Quand les Maraudeurs avaient remarqué qu’on ne fêtait pas les Rois à Poudlard, ils avaient mis en place un plan infaillible, un plan sur le long terme, un plan à leur mesure. Ils avaient passé des semaines à soudoyer les elfes de l’école, à ensorceler les fèves – commandées en grandes quantités à une entreprise moldue, expédiées secrètement près de chez les Potter aux vacances de Noël – à comploter secrètement... Le six janvier avait été leur jour de gloire. Ça avait été la meilleure des fêtes, parce que ça avait aussi été une farce. Il y avait eu une fève dans chaque part, et chaque fève avait poursuivi son roi ou sa reine pendant des jours en lui criant des noms d’oiseaux toujours plus inventifs.
Ce fut la main tremblante de Mondingus sur son épaule qui tira Sirius de sa rêverie.
- Bon, je vais m’en retourner. Repose-toi, Sirius, tu as l’air au bout du rouleau. D’ailleurs tu devrais arrêter de sourire seul comme ça, ça m’angoisse. Euh, attends, avant, je peux utiliser ta salle de bain ? Je vis chez un ami, et...
Sirius hocha la tête pensivement et n’écouta plus la suite. L’arnaqueur connaissait le chemin après tout, il lui avait même une fois volé son shampoing.
- Comment pourrait-il se laver, c’est dans ses veines que coule la boue, sale voleur traître à son sang...
Quant à Sirius, cette histoire de galette l’avait chamboulé. Perdu dans les souvenirs, heureux pour une fois, il n’était plus vraiment là. Sans prendre garde à Mondingus qui chantait – atrocement faux – et à Kreattur qui avait visiblement oublié qu’il lui avait interdit de râler, il monta dans sa chambre.
- A LA CLAIRE FONTAINE M’EN ALLANT PROMENER...

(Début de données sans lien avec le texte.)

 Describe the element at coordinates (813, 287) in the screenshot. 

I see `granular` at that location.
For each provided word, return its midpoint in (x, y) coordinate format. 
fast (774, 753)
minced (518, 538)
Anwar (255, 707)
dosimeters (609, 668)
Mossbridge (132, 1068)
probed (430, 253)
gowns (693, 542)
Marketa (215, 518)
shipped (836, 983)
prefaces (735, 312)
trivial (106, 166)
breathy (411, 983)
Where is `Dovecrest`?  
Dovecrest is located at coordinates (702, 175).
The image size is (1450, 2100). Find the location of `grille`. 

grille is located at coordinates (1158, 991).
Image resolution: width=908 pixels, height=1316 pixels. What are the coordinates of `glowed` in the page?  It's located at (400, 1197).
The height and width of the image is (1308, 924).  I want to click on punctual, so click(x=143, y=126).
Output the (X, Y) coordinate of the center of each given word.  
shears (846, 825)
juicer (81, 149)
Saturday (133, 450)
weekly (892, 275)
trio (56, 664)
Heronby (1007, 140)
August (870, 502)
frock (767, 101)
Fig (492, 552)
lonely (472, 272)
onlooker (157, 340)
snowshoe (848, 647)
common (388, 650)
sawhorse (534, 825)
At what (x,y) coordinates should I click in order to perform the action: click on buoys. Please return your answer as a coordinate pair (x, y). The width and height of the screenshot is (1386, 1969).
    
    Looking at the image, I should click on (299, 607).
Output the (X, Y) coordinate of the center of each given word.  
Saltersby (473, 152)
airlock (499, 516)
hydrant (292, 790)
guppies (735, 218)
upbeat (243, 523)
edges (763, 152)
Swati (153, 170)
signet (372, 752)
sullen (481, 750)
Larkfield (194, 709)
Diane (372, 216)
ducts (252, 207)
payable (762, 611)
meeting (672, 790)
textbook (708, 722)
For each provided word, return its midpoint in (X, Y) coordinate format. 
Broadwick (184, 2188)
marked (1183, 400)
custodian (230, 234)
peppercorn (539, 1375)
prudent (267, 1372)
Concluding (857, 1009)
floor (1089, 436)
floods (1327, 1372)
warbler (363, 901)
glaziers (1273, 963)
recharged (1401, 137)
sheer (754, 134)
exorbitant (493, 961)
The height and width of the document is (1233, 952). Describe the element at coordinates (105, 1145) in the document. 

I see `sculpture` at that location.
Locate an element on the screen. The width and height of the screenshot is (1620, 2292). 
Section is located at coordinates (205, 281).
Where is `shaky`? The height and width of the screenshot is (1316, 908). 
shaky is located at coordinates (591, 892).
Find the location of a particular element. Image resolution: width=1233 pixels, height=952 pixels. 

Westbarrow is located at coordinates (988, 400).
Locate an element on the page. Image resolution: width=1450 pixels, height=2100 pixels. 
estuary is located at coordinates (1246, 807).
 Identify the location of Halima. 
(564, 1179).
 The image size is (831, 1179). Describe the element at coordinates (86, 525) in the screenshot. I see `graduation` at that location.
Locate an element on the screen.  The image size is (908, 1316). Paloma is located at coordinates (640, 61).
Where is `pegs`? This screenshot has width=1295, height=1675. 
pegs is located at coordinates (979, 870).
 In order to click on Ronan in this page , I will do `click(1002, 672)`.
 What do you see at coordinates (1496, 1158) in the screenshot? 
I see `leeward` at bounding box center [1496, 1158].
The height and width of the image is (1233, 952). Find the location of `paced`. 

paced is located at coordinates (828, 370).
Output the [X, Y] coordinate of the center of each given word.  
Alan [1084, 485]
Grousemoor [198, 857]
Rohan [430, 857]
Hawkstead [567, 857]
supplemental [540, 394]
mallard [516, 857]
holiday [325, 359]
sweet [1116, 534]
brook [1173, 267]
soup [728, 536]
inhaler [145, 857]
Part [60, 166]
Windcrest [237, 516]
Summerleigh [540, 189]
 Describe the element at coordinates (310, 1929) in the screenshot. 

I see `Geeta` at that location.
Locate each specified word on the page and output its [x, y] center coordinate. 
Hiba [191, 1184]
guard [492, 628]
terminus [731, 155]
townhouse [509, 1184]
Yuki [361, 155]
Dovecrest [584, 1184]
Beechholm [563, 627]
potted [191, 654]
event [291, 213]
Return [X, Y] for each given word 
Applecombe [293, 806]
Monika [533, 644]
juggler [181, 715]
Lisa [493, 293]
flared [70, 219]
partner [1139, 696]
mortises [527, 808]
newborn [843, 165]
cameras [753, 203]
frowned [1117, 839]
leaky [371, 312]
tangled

Il savait qu’il y trouverait la boîte de Pandore, la seule chose qu’il avait été heureux de récupérer en retournant au Square Grimmaurd. Un vieux coffret en bois contenant pêle-mêle photographies, lettres et autres babioles qu’il gardait précieusement depuis Poudlard. Parmi ce bric-à-brac, un fève, et pas n’importe laquelle.
- J’AI TROUVÉ L’EAU SI BELLE...
Sirius se précipita sur la boîte qu’il avait déjà ouverte tant de fois depuis qu’il était enfermé dans l’austère demeure des Black. Il fouilla un moment, les gestes rendus brouillons par l’ivresse, puis, perdant patience, jeta un Accio.
Elle était là. La fève en forme de chat rose que McGonagall avait trouvé dans sa part de galette. Il avait été si dur de la lui subtiliser... Sirius se prit à sourire, et, comme il le faisait si souvent depuis la mort de James et Lily, se plongea à corps perdu dans le passé.
Il se souvenait encore... Alors que James observait toute la Grande Salle avec l’air satisfait qu’il arborait toujours juste avant qu’une de leurs plaisanteries soit révélée au grand jour, Sirius, lui, s’était contenté de fixer la table des Professeurs. Les parts de galette venaient d’apparaître dans les assiettes, bientôt, tout le monde verrait... Il savait que Dumbledore se contenterait de sourire. Les autres professeurs, il ne leur accordait pas tant d’importance que cela : Slughorn rirait, et feindrait de ne pas connaître les coupables. Flitwick les accuserait de sa petite voix haut perchée, à grand renfort de « Tout de même ! », Chourave glousserait et tenterait de paraître plus fâchée qu’elle ne l’était. Mais McGonagall... Elle était imprévisible. Elle était la clef de la réussite de cette farce.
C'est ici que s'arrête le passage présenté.